### Listed entries ###

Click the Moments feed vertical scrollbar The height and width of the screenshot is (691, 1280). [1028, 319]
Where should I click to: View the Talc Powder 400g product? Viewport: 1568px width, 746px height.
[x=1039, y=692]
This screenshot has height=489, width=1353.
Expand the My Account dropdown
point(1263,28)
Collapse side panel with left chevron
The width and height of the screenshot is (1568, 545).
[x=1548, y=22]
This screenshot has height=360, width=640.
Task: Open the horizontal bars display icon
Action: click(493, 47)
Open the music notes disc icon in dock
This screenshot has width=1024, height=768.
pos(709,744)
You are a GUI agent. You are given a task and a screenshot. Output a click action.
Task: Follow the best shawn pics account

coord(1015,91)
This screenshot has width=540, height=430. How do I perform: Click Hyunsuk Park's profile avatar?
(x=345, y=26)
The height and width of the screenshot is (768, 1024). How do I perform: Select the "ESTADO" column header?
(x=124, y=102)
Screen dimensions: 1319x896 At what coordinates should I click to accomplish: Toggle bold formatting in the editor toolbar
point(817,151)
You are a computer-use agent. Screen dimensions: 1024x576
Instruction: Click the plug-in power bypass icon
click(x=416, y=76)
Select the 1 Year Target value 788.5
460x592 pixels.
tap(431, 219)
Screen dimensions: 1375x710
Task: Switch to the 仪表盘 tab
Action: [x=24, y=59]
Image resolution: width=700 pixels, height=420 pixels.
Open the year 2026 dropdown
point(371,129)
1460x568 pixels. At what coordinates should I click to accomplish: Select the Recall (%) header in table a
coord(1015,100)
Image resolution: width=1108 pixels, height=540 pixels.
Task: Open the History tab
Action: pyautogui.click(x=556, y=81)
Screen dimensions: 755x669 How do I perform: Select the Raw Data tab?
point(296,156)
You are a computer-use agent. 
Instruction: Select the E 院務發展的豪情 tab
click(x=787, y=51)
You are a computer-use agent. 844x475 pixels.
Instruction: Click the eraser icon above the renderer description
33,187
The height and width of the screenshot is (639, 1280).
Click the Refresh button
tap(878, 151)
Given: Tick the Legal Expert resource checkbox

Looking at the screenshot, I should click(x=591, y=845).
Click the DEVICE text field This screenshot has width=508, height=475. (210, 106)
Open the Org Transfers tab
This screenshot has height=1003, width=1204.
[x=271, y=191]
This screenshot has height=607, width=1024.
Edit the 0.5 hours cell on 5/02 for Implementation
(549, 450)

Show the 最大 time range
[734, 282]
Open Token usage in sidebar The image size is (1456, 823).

###

▶ [Requirement]:
Reproduce exactly the stretch of lines that starts at the one containing "You are a computer-use agent. Screen" and ends with the final line of the data, including both ends and nothing more.

▶ [Finished exercise]:
You are a computer-use agent. Screen dimensions: 1024x576
Instruction: Click the plug-in power bypass icon
click(x=416, y=76)
Select the 1 Year Target value 788.5
460x592 pixels.
tap(431, 219)
Screen dimensions: 1375x710
Task: Switch to the 仪表盘 tab
Action: [x=24, y=59]
Image resolution: width=700 pixels, height=420 pixels.
Open the year 2026 dropdown
point(371,129)
1460x568 pixels. At what coordinates should I click to accomplish: Select the Recall (%) header in table a
coord(1015,100)
Image resolution: width=1108 pixels, height=540 pixels.
Task: Open the History tab
Action: pyautogui.click(x=556, y=81)
Screen dimensions: 755x669 How do I perform: Select the Raw Data tab?
point(296,156)
You are a computer-use agent. 
Instruction: Select the E 院務發展的豪情 tab
click(x=787, y=51)
You are a computer-use agent. 844x475 pixels.
Instruction: Click the eraser icon above the renderer description
33,187
The height and width of the screenshot is (639, 1280).
Click the Refresh button
tap(878, 151)
Given: Tick the Legal Expert resource checkbox

Looking at the screenshot, I should click(x=591, y=845).
Click the DEVICE text field This screenshot has width=508, height=475. (210, 106)
Open the Org Transfers tab
This screenshot has height=1003, width=1204.
[x=271, y=191]
This screenshot has height=607, width=1024.
Edit the 0.5 hours cell on 5/02 for Implementation
(549, 450)

Show the 最大 time range
[734, 282]
Open Token usage in sidebar The image size is (1456, 823).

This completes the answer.